■ WHAT TO WORK ON: The material below contains a line with "You are a GUI" and a line with "Task: Select the". Copy exactly those two lines and all lines between them.

■ MATERIAL FOR THIS TASK:

--------------------------------

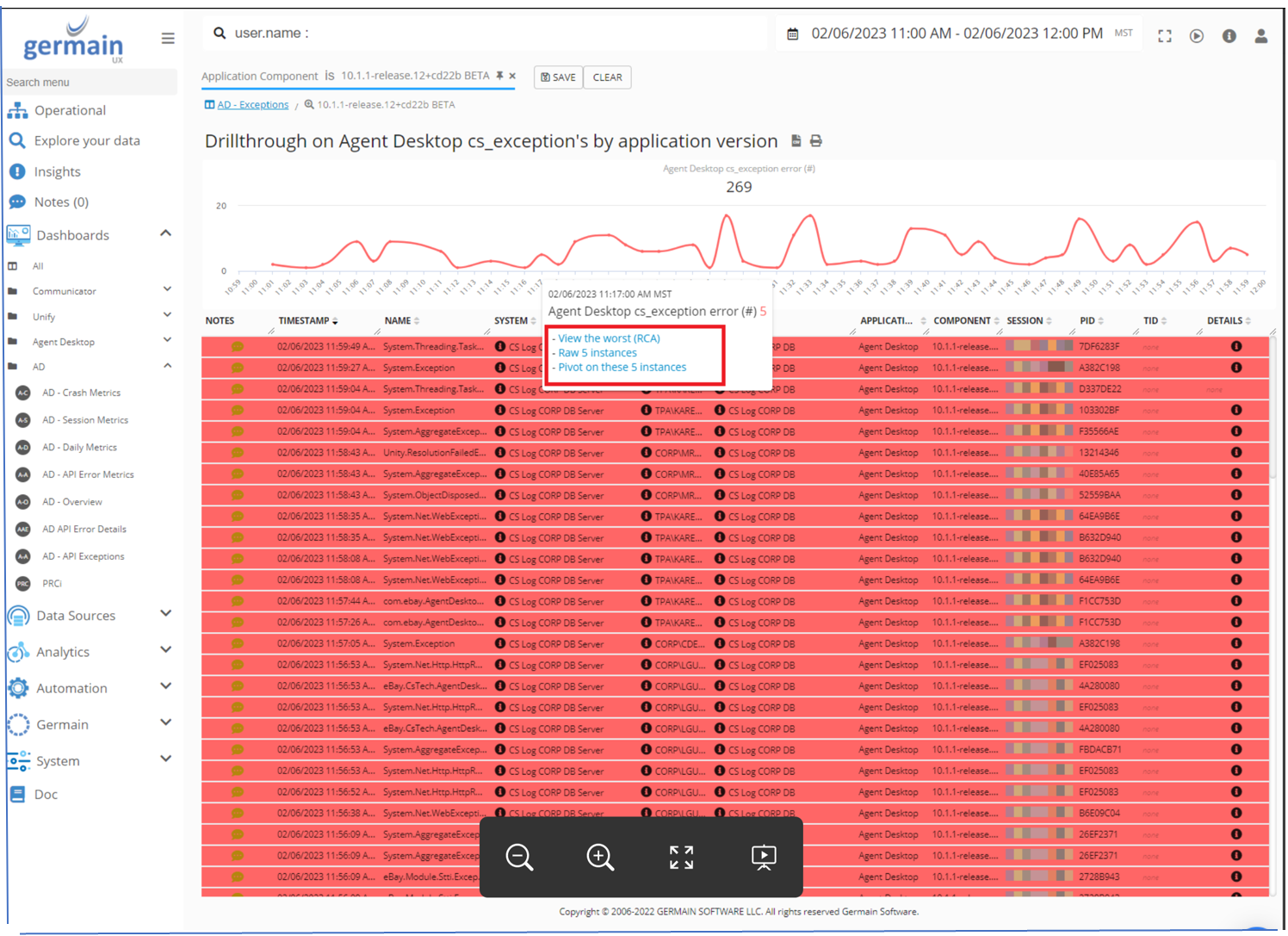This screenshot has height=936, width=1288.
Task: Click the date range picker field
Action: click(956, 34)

--------------------------------

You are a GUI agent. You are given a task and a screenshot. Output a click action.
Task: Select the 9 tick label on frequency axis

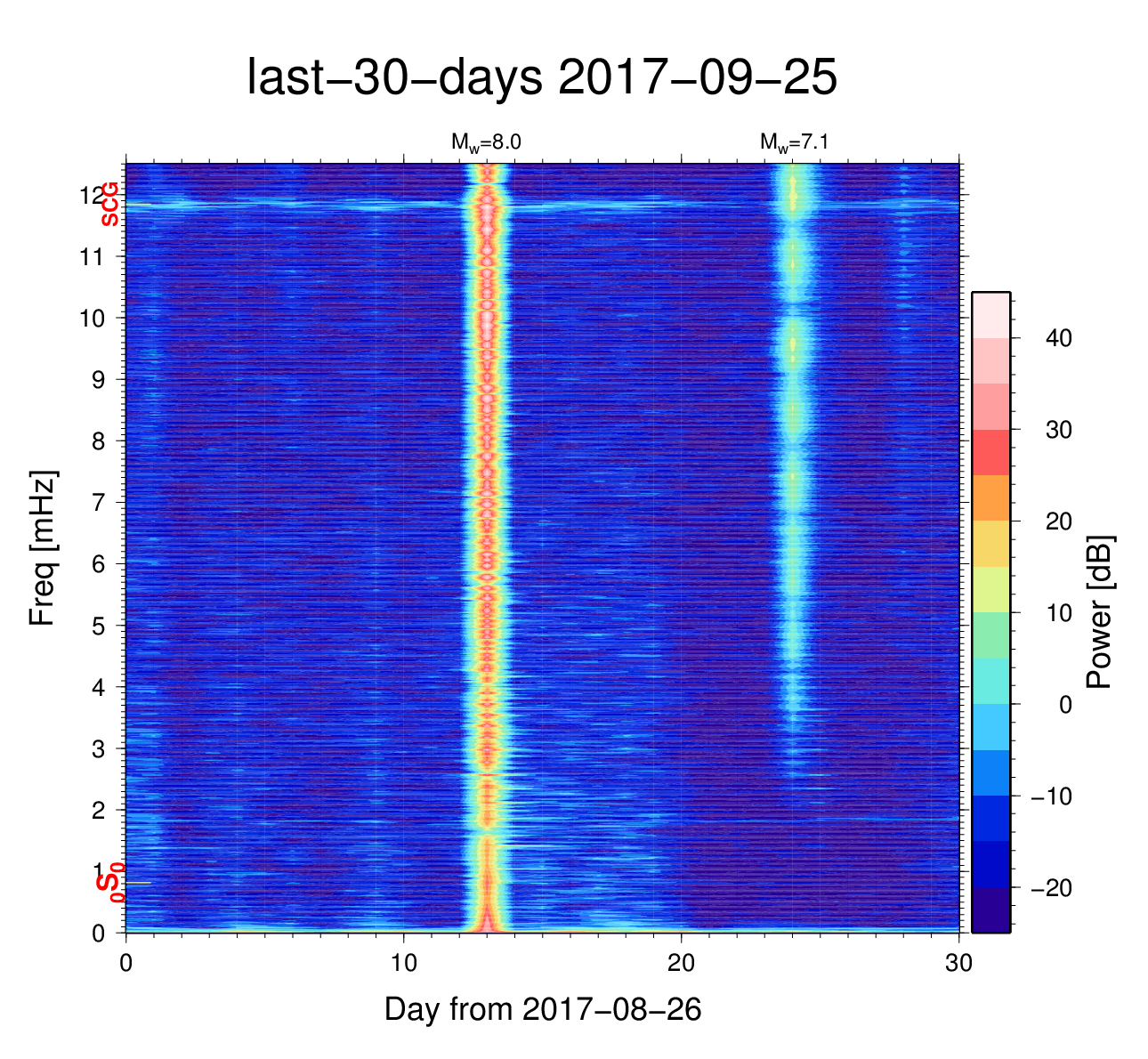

--------------------------------

■ YOUR RESPONSE:
You are a GUI agent. You are given a task and a screenshot. Output a click action.
Task: Select the 9 tick label on frequency axis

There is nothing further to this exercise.